Consolidating a row of data, based on previous rows

https://dba.stackexchange.com/questions/148641

03-10-2020
|

Question

I'm trying to build a history table out of an audit log (ultimately to build out a type 2 dimension table). Unfortunately, the audit log only records the specific fields being changes. Here's a rough example of what I'm talking about;

CREATE TABLE Staff(
  [ID] int, 
  [Surname] varchar(5), 
  [FirstName] varchar(4), 
  [Office] varchar(9), 
  [Date] varchar(10)
);

INSERT INTO Staff ([ID], [Surname], [FirstName], [Office], [Date])
VALUES
  (001, 'Smith', 'Bill', 'Melbourne', '2015-01-01'),
  (001, NULL, NULL, 'Sydney', '2015-03-01'),
  (002, 'Brown', 'Mary', 'Melbourne', '2014-04-01'),
  (002, 'Jones', NULL, 'Adelaide', '2014-05-01'),
  (002, NULL, NULL, 'Sydney', '2015-01-01'),
  (002, NULL, NULL, 'Perth', '2015-03-01');

The first entry for a particular staff member is for when their record is created, and each subsequent record is an update... but only shows the update to the field that was updated^*. I want to "fill out" the update row with the rest of the employee record as it currently stands. ie, a result like this;

001, Smith, Bill, Melbourne, 2015-01-01
001, Smith, Bill, Sydney, 2015-03-01
002, Brown, Mary, Melbourne, 2014-04-01
002, Jones, Mary, Adelaide, 2014-05-01
002, Jones, Mary, Sydney, 2015-01-01
002, Jones, Mary, Perth, 2015-03-01

I know I can do this using a while loop or a cursor but I suspect there is probably a more performant option.

_{^*A NULL always means "value didn't change" rather than "value changed to NULL".}

Solution

I was able to do this with a recursive CTE so it's not that different from a cursor.

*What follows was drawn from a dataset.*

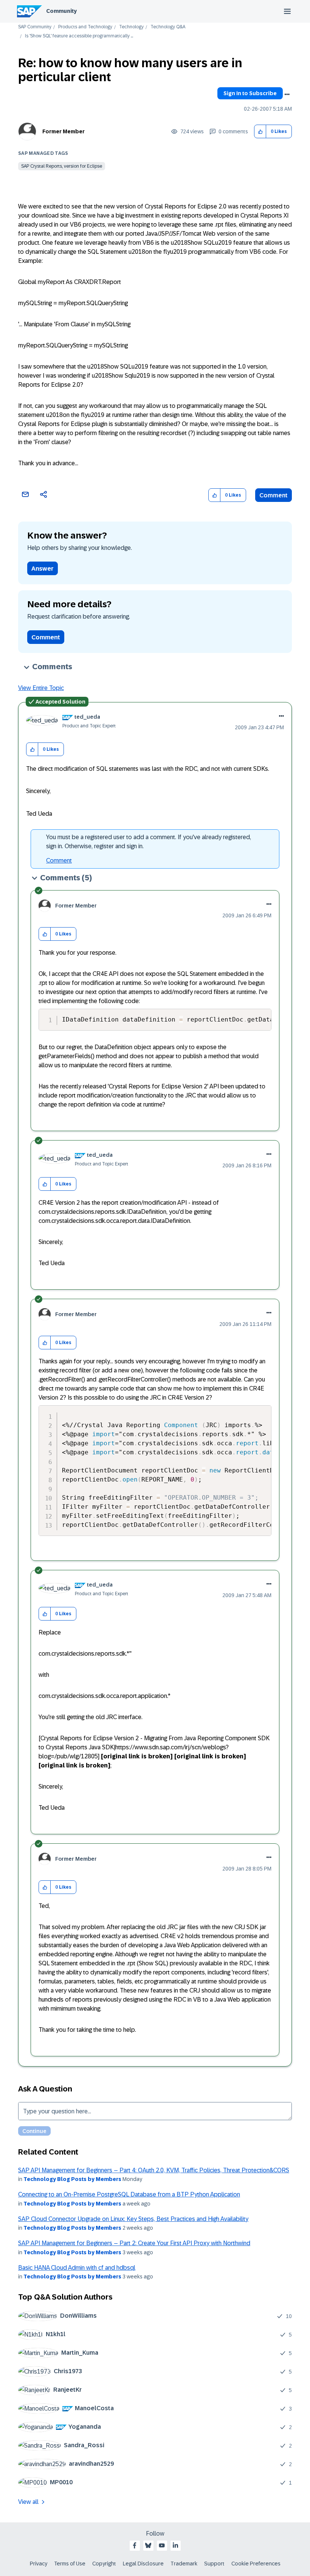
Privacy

Also these do not tend to scale well over large volumes. Have a look through the code and see what you think.

;WITH cte AS (
SELECT 0 x, Change, ID, Surname, FirstName, Office, [Date]
FROM dbo.Staff
WHERE Change = 0

UNION ALL

SELECT x + 1, s.Change, c.ID, ISNULL( s.Surname, c.Surname ) , ISNULL( s.FirstName, c.FirstName ), ISNULL( s.Office, c.Office ), s.[Date]
FROM cte c
    INNER JOIN dbo.Staff s ON c.ID = s.ID
WHERE s.Change = c.x
)
SELECT Change, ID, Surname, FirstName, Office, [Date]
FROM  cte
WHERE x > 0
ORDER BY ID, x

OTHER TIPS

Sample data with the Date column typed as date:

CREATE TABLE dbo.Staff
(
  [ID] integer NOT NULL, 
  [Surname] varchar(5) NULL, 
  [FirstName] varchar(4) NULL, 
  [Office] varchar(9) NULL, 
  [Date] date NOT NULL,

  PRIMARY KEY (ID, [Date])
);

INSERT INTO Staff ([ID], [Surname], [FirstName], [Office], [Date])
VALUES
  (001, 'Smith', 'Bill', 'Melbourne', '2015-01-01'),
  (001, NULL, NULL, 'Sydney', '2015-03-01'),
  (002, 'Brown', 'Mary', 'Melbourne', '2014-04-01'),
  (002, 'Jones', NULL, 'Adelaide', '2014-05-01'),
  (002, NULL, NULL, 'Sydney', '2015-01-01'),
  (002, NULL, NULL, 'Perth', '2015-03-01');

The idea of the following solution is to lag back as many rows from the current row as there are preceding nulls:

SELECT
    G.ID,
    Surname = LAG(G.Surname, G.SurnameLag) OVER (
        PARTITION BY G.ID 
        ORDER BY G.[Date]),
    FirstName = LAG(G.FirstName, G.FirstNameLag) OVER (
        PARTITION BY G.ID 
        ORDER BY G.[Date]),
    Office = LAG(G.Office, G.OfficeLag) OVER (
        PARTITION BY G.ID 
        ORDER BY G.[Date]),
    G.[Date]
FROM 
(
    -- Find the LAG offset per column
    SELECT
        S.ID,
        S.Surname,
        SurnameLag = SUM(IIF(S.Surname IS NULL, 1, 0)) OVER (
            PARTITION BY S.ID
            ORDER BY S.[Date]
            ROWS BETWEEN UNBOUNDED PRECEDING AND CURRENT ROW),
        S.FirstName,
        FirstNameLag = SUM(IIF(S.FirstName IS NULL, 1, 0)) OVER (
            PARTITION BY S.ID
            ORDER BY S.[Date]
            ROWS BETWEEN UNBOUNDED PRECEDING AND CURRENT ROW),
        S.Office,
        OfficeLag = SUM(IIF(S.Office IS NULL, 1, 0)) OVER (
            PARTITION BY S.ID
            ORDER BY S.[Date]
            ROWS BETWEEN UNBOUNDED PRECEDING AND CURRENT ROW),
        S.[Date]
    FROM dbo.Staff AS S
) AS G
ORDER BY
    G.ID, G.[Date];

For versions of SQL Server prior to 2012, the IIF expressions can be written as CASE WHEN <column> IS NULL THEN 1 ELSE 0 END.

Output:

This will all become much easier when Microsoft implements LAG with the IGNORE NULLS option.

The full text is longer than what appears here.